◆ **Problem**
Please copy out each line of the listing that contains the word "Terminal".

○ ○ ○ ○ ○

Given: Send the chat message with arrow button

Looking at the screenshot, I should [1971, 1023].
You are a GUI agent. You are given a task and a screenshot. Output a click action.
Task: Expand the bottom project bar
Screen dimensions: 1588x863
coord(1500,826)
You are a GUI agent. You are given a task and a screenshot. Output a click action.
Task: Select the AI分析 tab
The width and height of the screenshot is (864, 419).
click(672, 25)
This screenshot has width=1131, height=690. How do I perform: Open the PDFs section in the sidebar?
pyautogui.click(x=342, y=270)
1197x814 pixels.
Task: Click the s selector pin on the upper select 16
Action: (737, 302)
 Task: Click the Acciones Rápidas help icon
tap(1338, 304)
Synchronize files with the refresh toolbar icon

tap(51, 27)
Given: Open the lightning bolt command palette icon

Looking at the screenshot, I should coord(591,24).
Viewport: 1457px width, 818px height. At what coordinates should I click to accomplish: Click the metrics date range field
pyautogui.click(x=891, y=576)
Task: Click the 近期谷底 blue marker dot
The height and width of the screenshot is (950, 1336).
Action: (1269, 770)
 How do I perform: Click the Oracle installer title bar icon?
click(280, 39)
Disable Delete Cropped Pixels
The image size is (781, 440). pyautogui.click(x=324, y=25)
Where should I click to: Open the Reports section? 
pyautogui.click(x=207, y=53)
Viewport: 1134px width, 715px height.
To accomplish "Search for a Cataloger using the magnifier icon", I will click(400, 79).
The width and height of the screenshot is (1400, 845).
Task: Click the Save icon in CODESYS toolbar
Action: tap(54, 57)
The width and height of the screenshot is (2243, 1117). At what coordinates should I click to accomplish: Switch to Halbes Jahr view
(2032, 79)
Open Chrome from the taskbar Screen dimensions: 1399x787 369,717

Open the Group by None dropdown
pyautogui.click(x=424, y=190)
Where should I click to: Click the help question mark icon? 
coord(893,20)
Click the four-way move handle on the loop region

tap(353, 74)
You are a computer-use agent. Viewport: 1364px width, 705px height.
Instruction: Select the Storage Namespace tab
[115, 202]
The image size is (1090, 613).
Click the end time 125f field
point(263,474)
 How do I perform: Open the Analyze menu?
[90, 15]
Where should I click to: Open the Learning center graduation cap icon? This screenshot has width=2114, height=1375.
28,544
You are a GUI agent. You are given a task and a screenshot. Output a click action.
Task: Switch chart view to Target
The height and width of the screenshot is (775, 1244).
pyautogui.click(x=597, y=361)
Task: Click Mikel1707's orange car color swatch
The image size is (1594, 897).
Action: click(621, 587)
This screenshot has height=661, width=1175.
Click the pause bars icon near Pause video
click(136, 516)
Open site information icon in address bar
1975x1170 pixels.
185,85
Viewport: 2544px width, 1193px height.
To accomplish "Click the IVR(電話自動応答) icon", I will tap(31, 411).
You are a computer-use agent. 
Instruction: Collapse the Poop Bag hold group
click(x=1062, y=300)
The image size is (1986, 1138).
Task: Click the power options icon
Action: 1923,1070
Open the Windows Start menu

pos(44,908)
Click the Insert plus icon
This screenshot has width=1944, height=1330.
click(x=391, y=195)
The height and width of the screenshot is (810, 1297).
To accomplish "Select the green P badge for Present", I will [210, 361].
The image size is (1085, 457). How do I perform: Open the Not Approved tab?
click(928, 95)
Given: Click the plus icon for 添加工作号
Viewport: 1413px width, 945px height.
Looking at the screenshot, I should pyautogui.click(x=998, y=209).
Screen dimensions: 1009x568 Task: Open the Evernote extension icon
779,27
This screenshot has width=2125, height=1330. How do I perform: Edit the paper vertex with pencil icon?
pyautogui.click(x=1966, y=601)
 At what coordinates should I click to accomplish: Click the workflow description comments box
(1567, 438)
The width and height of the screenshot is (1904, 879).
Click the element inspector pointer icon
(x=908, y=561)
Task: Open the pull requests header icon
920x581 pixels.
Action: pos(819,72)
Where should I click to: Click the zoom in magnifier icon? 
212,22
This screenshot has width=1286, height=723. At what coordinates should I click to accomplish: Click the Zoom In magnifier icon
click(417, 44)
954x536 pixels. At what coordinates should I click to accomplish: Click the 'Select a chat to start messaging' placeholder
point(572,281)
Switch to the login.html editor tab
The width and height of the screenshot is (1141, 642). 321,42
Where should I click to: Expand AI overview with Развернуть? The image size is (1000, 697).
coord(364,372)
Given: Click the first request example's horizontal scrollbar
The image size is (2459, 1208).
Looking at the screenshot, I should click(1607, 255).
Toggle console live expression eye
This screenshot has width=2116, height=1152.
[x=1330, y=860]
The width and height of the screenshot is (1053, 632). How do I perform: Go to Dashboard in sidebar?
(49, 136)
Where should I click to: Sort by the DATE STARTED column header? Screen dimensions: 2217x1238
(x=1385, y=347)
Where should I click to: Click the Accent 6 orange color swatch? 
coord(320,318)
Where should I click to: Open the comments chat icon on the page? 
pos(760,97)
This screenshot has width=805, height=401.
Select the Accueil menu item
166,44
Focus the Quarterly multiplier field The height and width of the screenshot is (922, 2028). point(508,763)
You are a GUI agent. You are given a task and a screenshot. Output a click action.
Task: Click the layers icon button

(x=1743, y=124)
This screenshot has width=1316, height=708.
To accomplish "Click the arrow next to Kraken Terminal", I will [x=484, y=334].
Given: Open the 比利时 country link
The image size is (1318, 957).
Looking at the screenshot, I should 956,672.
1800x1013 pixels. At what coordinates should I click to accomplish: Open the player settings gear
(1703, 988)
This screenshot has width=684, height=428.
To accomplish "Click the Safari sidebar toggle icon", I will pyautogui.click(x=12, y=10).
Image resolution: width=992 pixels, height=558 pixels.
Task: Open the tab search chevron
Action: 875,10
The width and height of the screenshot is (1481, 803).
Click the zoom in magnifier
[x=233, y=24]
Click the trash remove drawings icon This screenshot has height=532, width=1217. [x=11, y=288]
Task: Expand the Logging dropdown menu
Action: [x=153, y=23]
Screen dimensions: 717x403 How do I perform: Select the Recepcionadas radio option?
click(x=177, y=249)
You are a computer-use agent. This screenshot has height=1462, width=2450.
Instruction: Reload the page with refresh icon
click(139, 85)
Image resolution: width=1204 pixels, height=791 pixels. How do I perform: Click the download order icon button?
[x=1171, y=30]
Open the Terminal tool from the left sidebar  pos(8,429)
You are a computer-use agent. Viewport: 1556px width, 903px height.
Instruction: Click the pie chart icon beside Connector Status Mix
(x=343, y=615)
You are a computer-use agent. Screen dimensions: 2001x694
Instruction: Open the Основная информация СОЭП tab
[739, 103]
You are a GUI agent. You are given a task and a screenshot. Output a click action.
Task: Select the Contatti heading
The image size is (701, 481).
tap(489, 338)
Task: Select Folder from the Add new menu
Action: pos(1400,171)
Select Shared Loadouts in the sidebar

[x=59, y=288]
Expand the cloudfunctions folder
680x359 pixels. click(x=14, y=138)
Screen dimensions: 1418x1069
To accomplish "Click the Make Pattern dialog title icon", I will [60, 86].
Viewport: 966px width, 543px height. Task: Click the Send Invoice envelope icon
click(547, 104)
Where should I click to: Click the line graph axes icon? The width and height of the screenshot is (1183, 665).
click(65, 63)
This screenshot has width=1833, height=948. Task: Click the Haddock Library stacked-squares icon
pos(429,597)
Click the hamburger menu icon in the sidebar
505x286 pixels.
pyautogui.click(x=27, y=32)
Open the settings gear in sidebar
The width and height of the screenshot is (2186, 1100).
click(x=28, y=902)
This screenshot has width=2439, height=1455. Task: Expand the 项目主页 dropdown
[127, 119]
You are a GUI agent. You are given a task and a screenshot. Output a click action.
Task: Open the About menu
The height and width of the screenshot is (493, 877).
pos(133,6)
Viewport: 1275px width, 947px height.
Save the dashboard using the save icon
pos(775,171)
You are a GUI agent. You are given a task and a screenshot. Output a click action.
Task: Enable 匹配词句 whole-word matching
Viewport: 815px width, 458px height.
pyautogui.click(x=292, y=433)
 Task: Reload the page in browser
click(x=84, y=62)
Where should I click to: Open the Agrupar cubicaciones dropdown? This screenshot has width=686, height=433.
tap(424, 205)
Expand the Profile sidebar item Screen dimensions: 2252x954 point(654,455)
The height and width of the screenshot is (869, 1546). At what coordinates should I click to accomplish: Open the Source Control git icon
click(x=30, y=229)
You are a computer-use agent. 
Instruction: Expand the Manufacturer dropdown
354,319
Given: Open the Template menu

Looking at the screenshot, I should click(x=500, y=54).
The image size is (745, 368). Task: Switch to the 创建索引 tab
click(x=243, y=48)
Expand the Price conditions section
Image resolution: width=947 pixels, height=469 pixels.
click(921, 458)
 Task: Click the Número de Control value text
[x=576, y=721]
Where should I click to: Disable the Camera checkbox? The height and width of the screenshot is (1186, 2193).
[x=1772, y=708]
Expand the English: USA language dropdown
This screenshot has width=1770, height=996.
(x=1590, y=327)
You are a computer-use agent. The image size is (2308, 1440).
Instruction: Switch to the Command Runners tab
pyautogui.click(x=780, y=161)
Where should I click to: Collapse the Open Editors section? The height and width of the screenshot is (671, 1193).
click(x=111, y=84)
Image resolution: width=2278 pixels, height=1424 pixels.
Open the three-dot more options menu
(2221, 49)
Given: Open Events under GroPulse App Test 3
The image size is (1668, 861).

○ ○ ○ ○ ○

◆ **Response area**
To accomplish "Click the arrow next to Kraken Terminal", I will [x=484, y=334].
Open the Terminal tool from the left sidebar  pos(8,429)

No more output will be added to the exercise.